[A] Classification of group actions on von Neumann algebras (1987-1990)
We have worked on classification problems of group actions on injective factors. We have classified certain types of one-parameter automorphism groups of the hyperfinite II_{1} factor in [1], actions of discrete abelian groups on injective factors in [2], and actions of compact abelian groups on injective factors in [3]. Paper [3] has been a source for many recent classification papers on group actions and realted topics.
[B] Subfactor theory (1990-1998)
We have studied theory of subfactors initiated by V. F. R. Jones. We have clarified basics of paragroup theory of Ocneanu and introduced the orbifold construction for subfactors in [4], [5]. We have also studied the structure of the automorphism groups of subfactors in [6]. These studies have been compiled into a book [7], which has been cited for more than 170 times on MathSciNet.
[C] Conformal field theory and operator algebras (since 1998)

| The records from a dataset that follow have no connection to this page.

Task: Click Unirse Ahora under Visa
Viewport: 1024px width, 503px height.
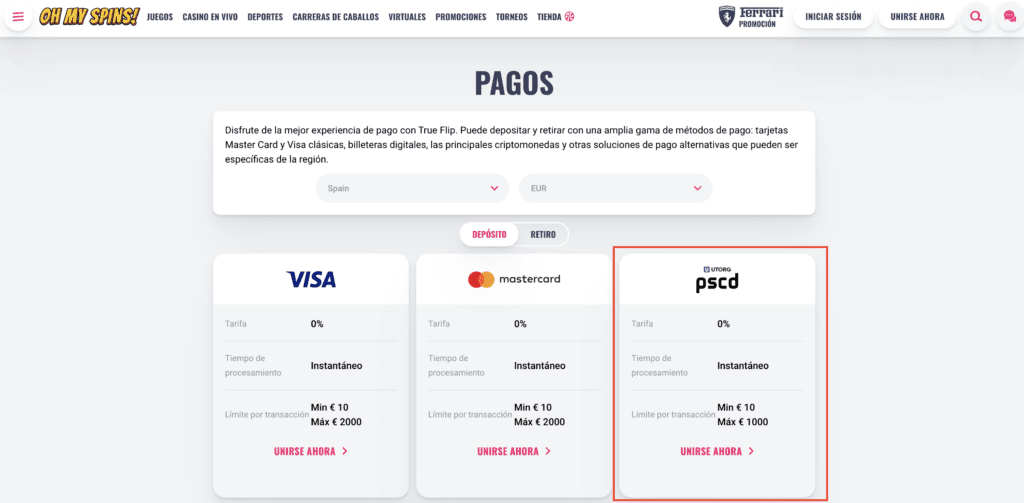Action: tap(311, 451)
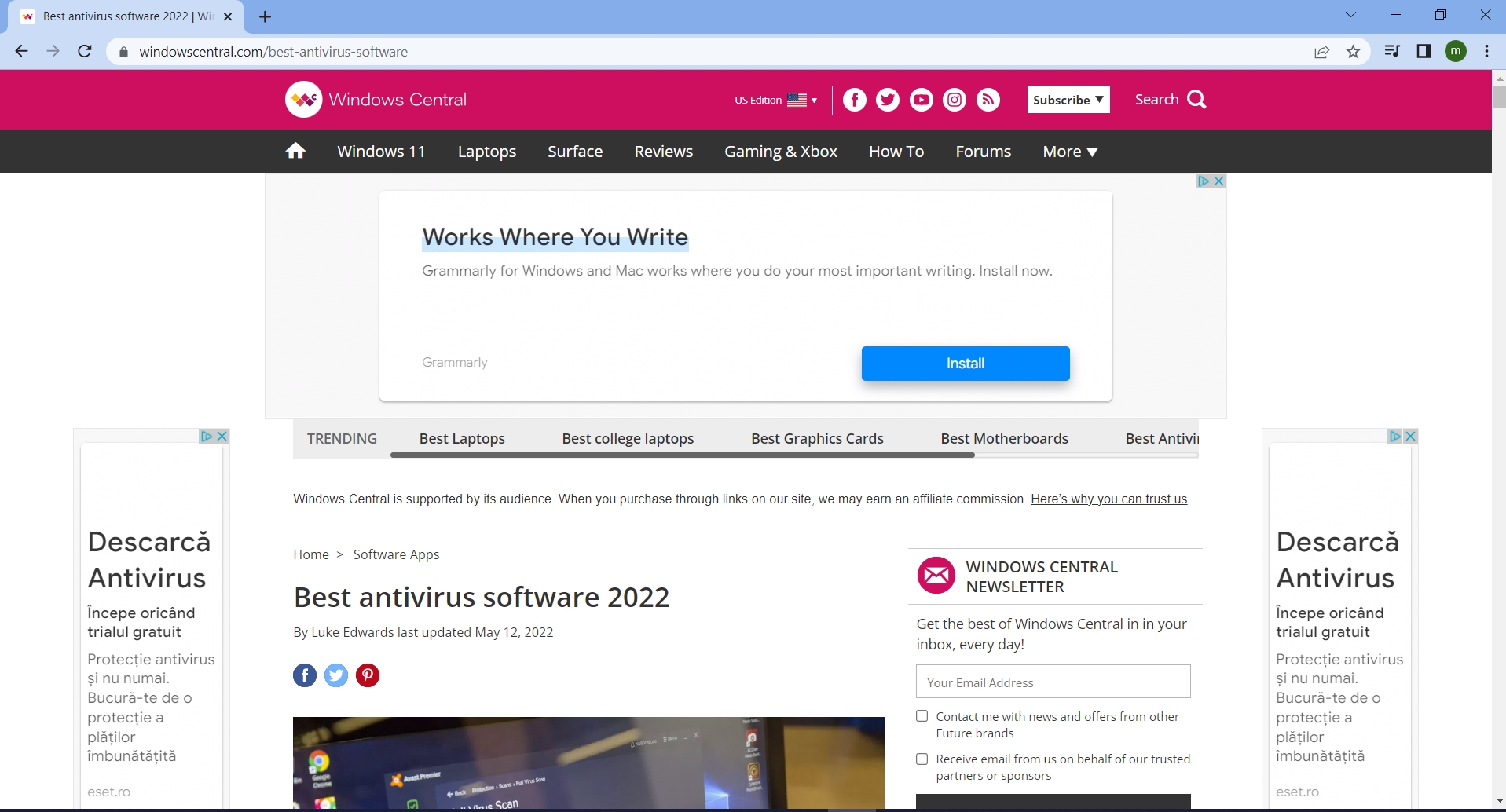Open the RSS feed icon
1506x812 pixels.
(x=988, y=99)
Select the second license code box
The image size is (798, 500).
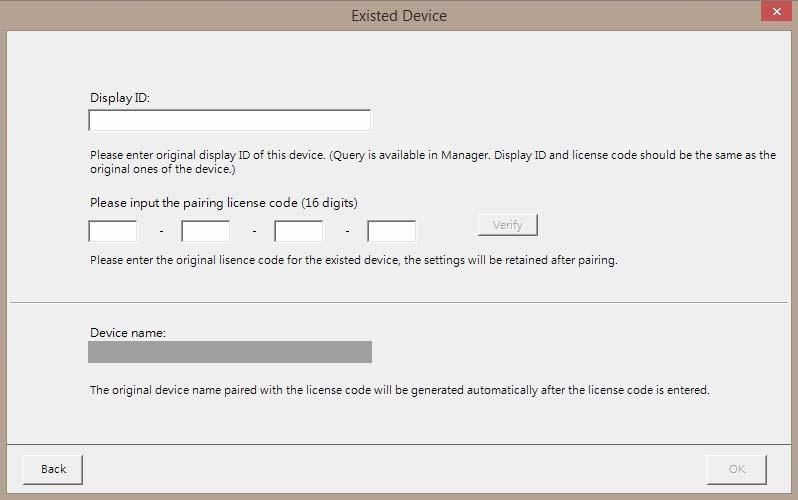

We have been studying operator algebraic approach to conformal field theory. We have unified the theory of alpha-induction studied by Longo, Rehren and Xu, and Ocneanu's graphical calculus, and obtained various fundamental results in [8], [10], which have been used in a wide context. We have introduced a key notion of complete rationality, given its operator algebraic characterization, and proved non-degeneracy of braiding in [9]. This was the first such achievement in a general setting of conformal field theory.

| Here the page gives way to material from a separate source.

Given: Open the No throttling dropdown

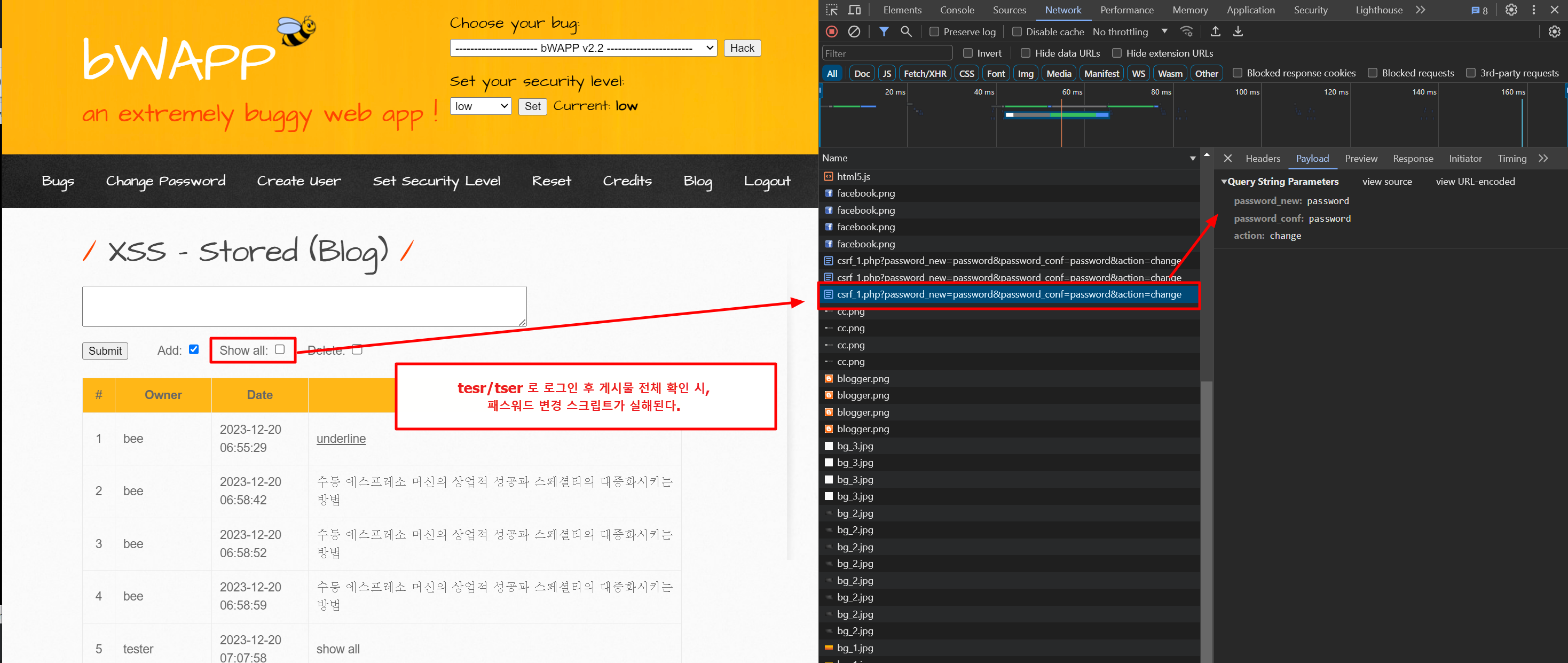Looking at the screenshot, I should click(x=1130, y=32).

We have classified operator algebraic chiral conformal field theories with central charge less than 1 in [11]. This is the first definite classification result in the history of 50 years of algebraic quantum field theory and our classification list contains an example which does not seem to be constructed with other known methods. We have also obtained a related classification result for full conformal field theory in [12].
We have constructed an operator algebraic counterpart of the Moonshine vertex operator algebra and shown that its automorphism group is indeed the Monster group in [13].
We have given a construction of spectral triples, "noncommutative manifolds" in noncommutative geometry, from a superconformal field theory in [14]. This has given a new relation between superconformal field theory and noncommutative geometry. In [15], we further studied noncommutative geometric aspects of N=2 superconformal field theory, and through computations of the index pairing, have found a new connection between subfactor theory and noncommutative geometry. On the way, we have also found a new proof of the character formulas of the N=2 super Virasoro algebras, which have not been well-understood.
We have given a general construction for a local conformal net from a (strongly local) vertex operator algebra and a backward construction in [16]. This gives the first definite connection between the two mathematical approaches to conformal field theory which has been sought for more than 15 years.